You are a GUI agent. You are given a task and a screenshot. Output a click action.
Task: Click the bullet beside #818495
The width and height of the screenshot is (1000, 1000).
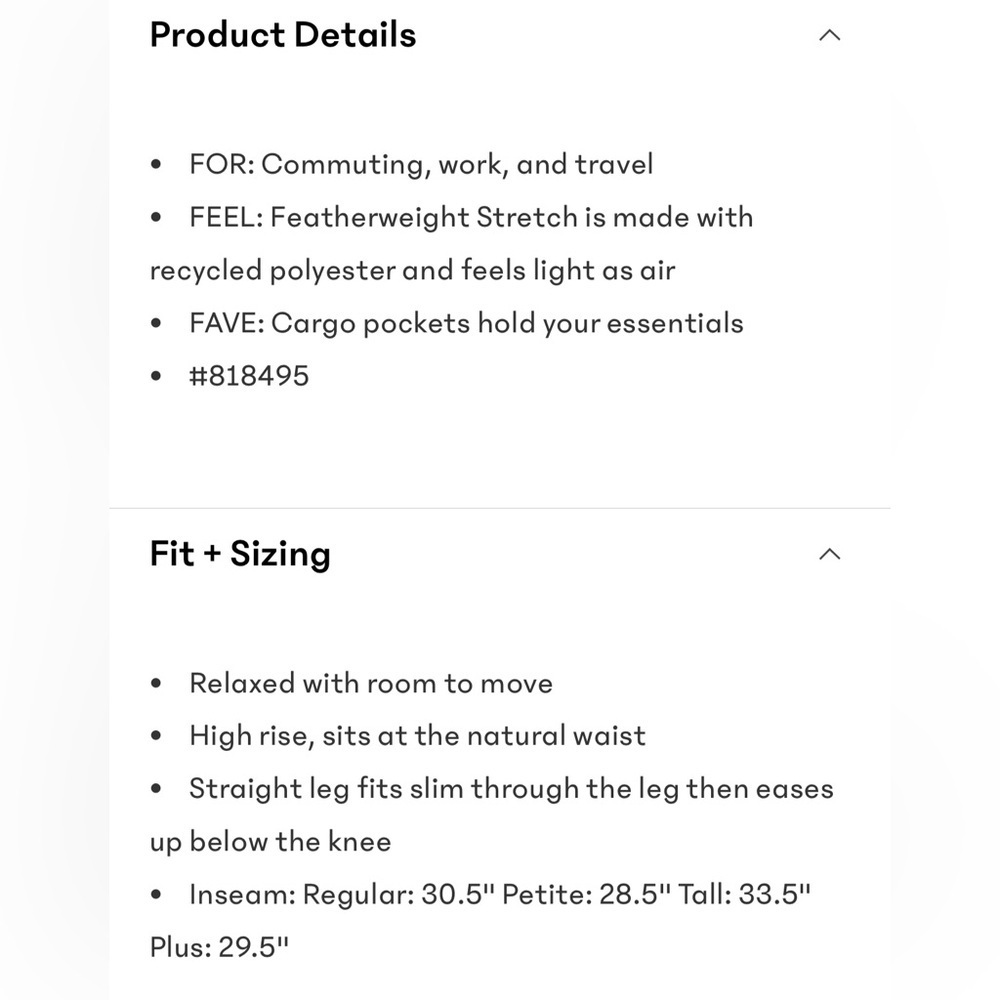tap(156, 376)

==

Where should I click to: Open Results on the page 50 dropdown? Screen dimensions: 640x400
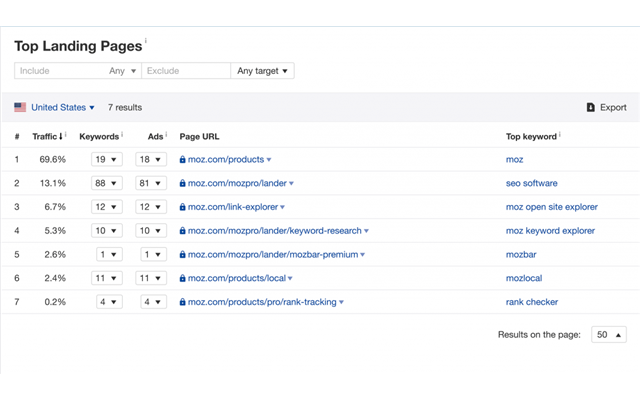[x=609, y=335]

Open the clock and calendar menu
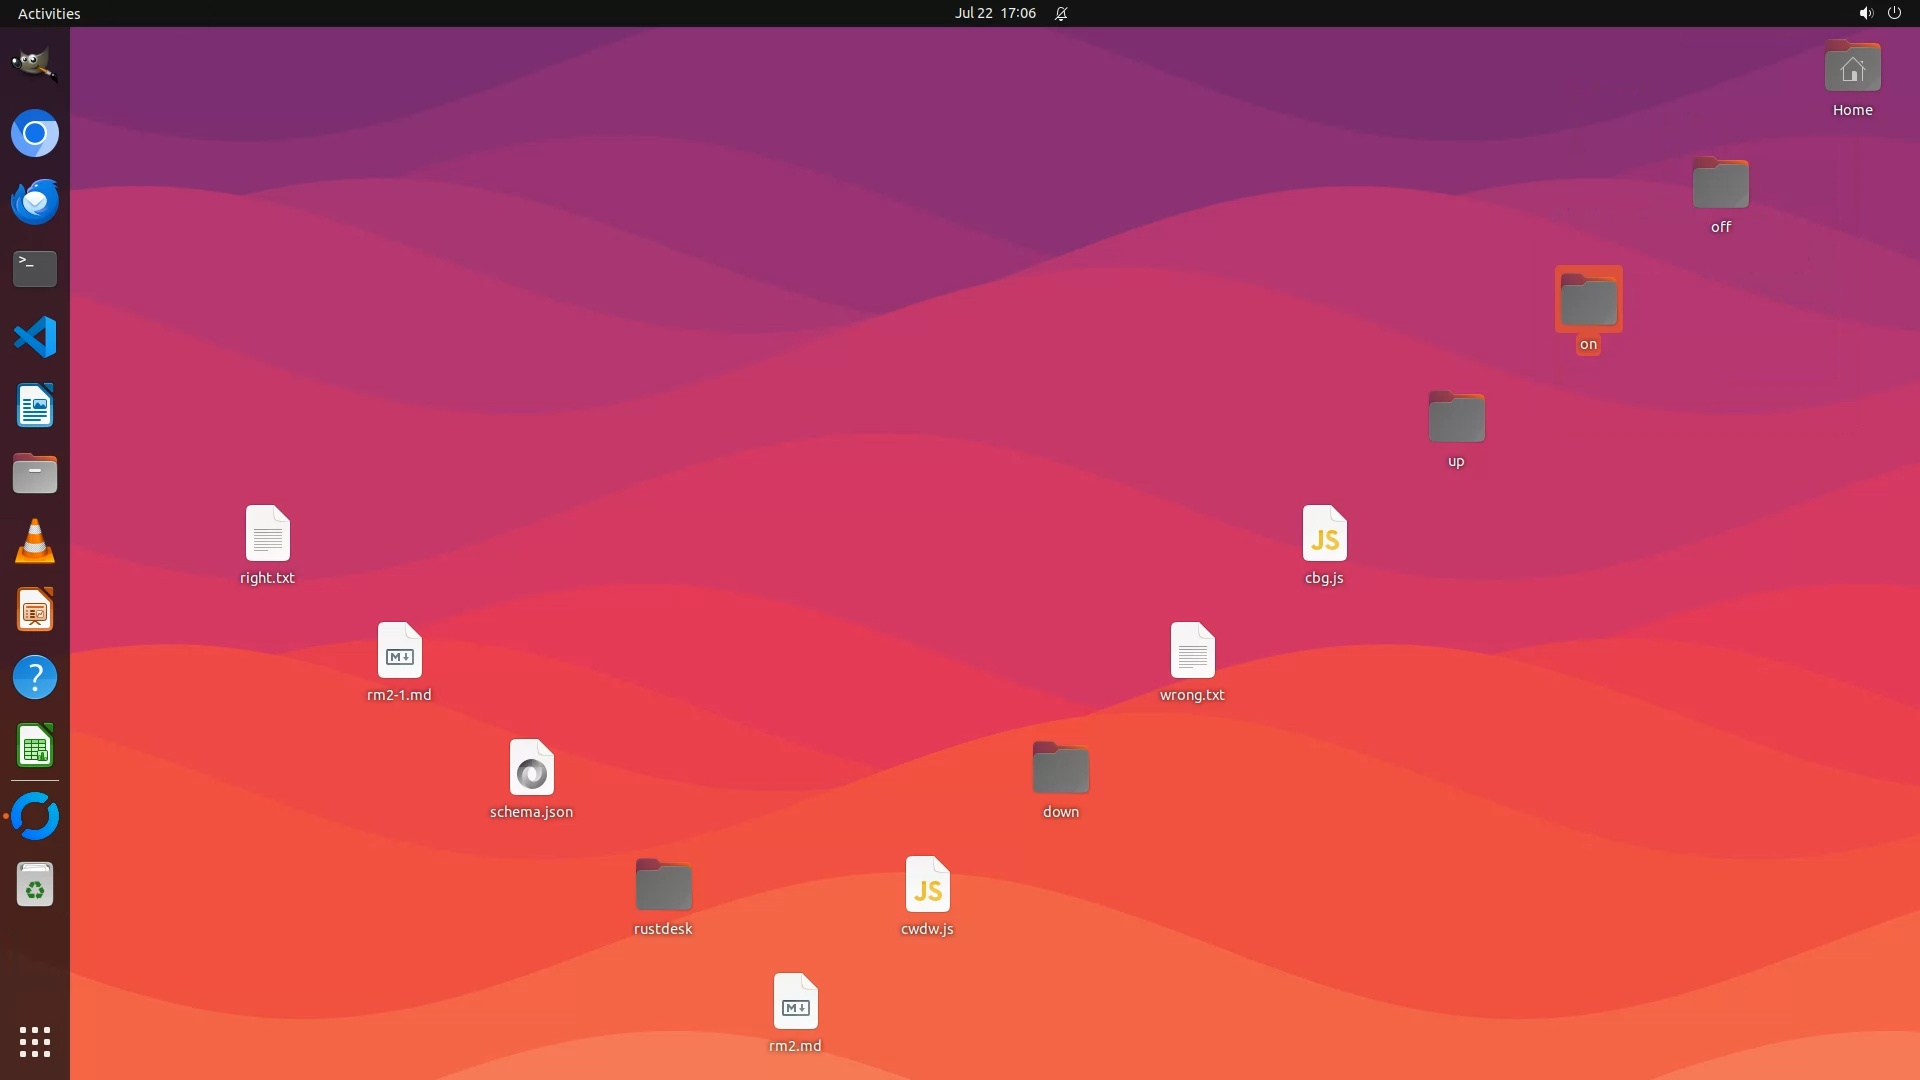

Your objective - Repeat the data from the line containing "You are a GUI" through the line containing "tap(156, 376)", inclusive, leaving out the pictures.

Solved problem -
You are a GUI agent. You are given a task and a screenshot. Output a click action.
Task: Click the bullet beside #818495
The width and height of the screenshot is (1000, 1000).
tap(156, 376)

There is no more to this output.